Protein-Rich, Low-Calorie Zucchini & Chickpea Breakfast

Protein-Rich, Low-Calorie Zucchini & Chickpea Breakfast

Introduction

Start your morning with a Protein-Rich, Low-Calorie Zucchini & Chickpea Breakfast — a light yet filling dish that fuels your day with clean energy. This vibrant combination of sautéed zucchini, protein-packed chickpeas, and warm spices makes for a balanced, savory meal that’s high in nutrients but low in calories.

It’s perfect for anyone looking to enjoy a weight-friendly, plant-based breakfast that supports muscle strength and digestion. Each bite delivers fiber, protein, and flavor in harmony — a delicious reminder that healthy mornings don’t have to be bland or boring.

Ingredients

(Serves 2–3)

1 tablespoon olive oil or avocado oil

1 small onion, finely chopped

2 cloves garlic, minced

1 medium zucchini, diced or grated

1 cup cooked chickpeas (or canned, rinsed and drained)

1 small tomato, diced

½ teaspoon cumin powder

¼ teaspoon turmeric powder

½ teaspoon paprika or chili flakes (optional)

Salt and black pepper, to taste

1 tablespoon lemon juice

2 tablespoons chopped fresh parsley or cilantro

Optional Add-ins:

1 tablespoon crumbled feta cheese or nutritional yeast

1 boiled or poached egg on top (for extra protein)

Instructions

Prepare the Base

Heat olive oil in a nonstick skillet over medium heat.

Add chopped onion and sauté for 2–3 minutes until translucent.

Stir in minced garlic and cook for another 30 seconds.

Add the Veggies & Chickpeas

Add zucchini and diced tomato to the pan.

Cook for 4–5 minutes until zucchini softens slightly.

Stir in chickpeas and season with cumin, turmeric, paprika, salt, and pepper.

Cook Until Fragrant

Continue to sauté for another 3–4 minutes, stirring occasionally, until the flavors combine and the chickpeas are lightly toasted.

Finish and Serve

Turn off the heat. Add lemon juice and sprinkle fresh parsley or cilantro.

Optionally, top with feta cheese or a poached egg for extra richness.

Serve Warm

Serve as-is or with a slice of whole-grain toast, quinoa, or brown rice for a more filling meal.

Tips for the Best Results

Use firm zucchini: It holds texture better when cooked.

Add greens: Spinach, kale, or bell peppers can enhance both color and nutrition.

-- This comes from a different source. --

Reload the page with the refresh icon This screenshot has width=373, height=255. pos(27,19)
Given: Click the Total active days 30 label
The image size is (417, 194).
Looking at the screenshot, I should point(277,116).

Meal prep friendly: Make a double batch — it stores well in the fridge for up to 3 days.

Boost protein: Add scrambled eggs, tofu cubes, or Greek yogurt on the side.

Spice it up: Add curry powder, chili, or smoked paprika for deeper flavor.

Serving Suggestions

Pair with avocado slices or a dollop of hummus for creaminess.

Serve on toasted whole-grain bread for a hearty breakfast.

Add a soft-boiled egg or grilled paneer for an extra protein boost.

Enjoy it cold as a zesty breakfast salad with a squeeze of lemon.

Nutrition Facts (Per Serving)

(Approximate values — based on 3 servings)

Calories: 190 kcal

Protein: 10 g

Fat: 6 g

Carbohydrates: 24 g

Fiber: 7 g

Sugar: 4 g

Vitamin A: 10% DV

Vitamin C: 30% DV

Iron: 15% DV

Calcium: 6% DV

Potassium: 520 mg

Final Thought

This Protein-Rich, Low-Calorie Zucchini & Chickpea Breakfast is the perfect way to kickstart your day — light, flavorful, and nourishing. Packed with fiber and plant-based protein, it keeps you full longer, stabilizes energy, and supports your wellness goals without adding extra calories.